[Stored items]
· · · · ·

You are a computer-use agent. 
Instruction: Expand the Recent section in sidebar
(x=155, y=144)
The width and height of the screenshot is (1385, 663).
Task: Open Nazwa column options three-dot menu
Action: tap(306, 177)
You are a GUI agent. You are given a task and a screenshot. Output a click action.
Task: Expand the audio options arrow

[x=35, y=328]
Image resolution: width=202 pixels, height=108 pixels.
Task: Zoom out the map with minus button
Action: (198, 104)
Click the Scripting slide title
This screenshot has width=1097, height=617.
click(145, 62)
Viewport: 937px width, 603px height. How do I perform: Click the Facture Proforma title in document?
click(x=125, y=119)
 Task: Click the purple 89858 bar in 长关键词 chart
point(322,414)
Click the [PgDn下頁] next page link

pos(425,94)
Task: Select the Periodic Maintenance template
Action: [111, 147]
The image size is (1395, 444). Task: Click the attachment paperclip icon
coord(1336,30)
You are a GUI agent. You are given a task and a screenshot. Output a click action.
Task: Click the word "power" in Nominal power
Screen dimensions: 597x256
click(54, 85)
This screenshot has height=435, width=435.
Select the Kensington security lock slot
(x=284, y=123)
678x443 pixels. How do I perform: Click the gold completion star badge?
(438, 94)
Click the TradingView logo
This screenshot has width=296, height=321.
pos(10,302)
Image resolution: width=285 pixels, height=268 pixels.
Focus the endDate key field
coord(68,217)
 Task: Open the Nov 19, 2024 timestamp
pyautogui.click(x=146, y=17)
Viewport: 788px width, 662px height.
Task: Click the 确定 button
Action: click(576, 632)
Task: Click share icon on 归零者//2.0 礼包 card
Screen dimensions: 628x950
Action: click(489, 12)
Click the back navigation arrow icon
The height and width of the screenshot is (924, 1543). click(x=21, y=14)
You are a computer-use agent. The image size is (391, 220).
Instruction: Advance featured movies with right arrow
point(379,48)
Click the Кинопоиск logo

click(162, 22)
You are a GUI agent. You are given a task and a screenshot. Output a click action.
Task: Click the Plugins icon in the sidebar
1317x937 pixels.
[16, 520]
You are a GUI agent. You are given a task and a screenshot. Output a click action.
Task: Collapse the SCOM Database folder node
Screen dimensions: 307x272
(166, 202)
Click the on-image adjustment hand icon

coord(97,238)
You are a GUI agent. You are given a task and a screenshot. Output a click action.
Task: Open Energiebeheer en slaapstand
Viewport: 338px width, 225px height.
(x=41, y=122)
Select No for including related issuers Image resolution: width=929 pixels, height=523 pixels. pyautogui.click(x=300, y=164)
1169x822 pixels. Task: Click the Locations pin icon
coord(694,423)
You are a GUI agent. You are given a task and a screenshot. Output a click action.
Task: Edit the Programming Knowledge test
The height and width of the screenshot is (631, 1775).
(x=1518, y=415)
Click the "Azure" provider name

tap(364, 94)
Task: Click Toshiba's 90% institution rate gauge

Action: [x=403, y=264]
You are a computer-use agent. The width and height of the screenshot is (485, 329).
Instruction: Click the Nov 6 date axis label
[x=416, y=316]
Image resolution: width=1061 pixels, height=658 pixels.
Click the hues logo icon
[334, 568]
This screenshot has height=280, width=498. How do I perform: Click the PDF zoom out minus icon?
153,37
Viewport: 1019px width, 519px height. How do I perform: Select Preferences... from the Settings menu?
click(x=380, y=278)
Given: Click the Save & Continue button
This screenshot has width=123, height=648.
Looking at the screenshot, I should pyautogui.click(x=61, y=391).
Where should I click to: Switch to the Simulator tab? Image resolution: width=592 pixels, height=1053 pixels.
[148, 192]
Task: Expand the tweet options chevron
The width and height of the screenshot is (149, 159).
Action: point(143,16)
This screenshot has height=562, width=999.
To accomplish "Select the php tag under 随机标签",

· · · · ·

▶ _Problem requirements_:
Output exactly the lines of the records from the first through the one bearing "Image resolution: width=285", both ends included.

▶ _Response to the task_:
You are a computer-use agent. 
Instruction: Expand the Recent section in sidebar
(x=155, y=144)
The width and height of the screenshot is (1385, 663).
Task: Open Nazwa column options three-dot menu
Action: tap(306, 177)
You are a GUI agent. You are given a task and a screenshot. Output a click action.
Task: Expand the audio options arrow

[x=35, y=328]
Image resolution: width=202 pixels, height=108 pixels.
Task: Zoom out the map with minus button
Action: (198, 104)
Click the Scripting slide title
This screenshot has width=1097, height=617.
click(145, 62)
Viewport: 937px width, 603px height. How do I perform: Click the Facture Proforma title in document?
click(x=125, y=119)
 Task: Click the purple 89858 bar in 长关键词 chart
point(322,414)
Click the [PgDn下頁] next page link

pos(425,94)
Task: Select the Periodic Maintenance template
Action: [111, 147]
The image size is (1395, 444). Task: Click the attachment paperclip icon
coord(1336,30)
You are a GUI agent. You are given a task and a screenshot. Output a click action.
Task: Click the word "power" in Nominal power
Screen dimensions: 597x256
click(54, 85)
This screenshot has height=435, width=435.
Select the Kensington security lock slot
(x=284, y=123)
678x443 pixels. How do I perform: Click the gold completion star badge?
(438, 94)
Click the TradingView logo
This screenshot has width=296, height=321.
pos(10,302)
Image resolution: width=285 pixels, height=268 pixels.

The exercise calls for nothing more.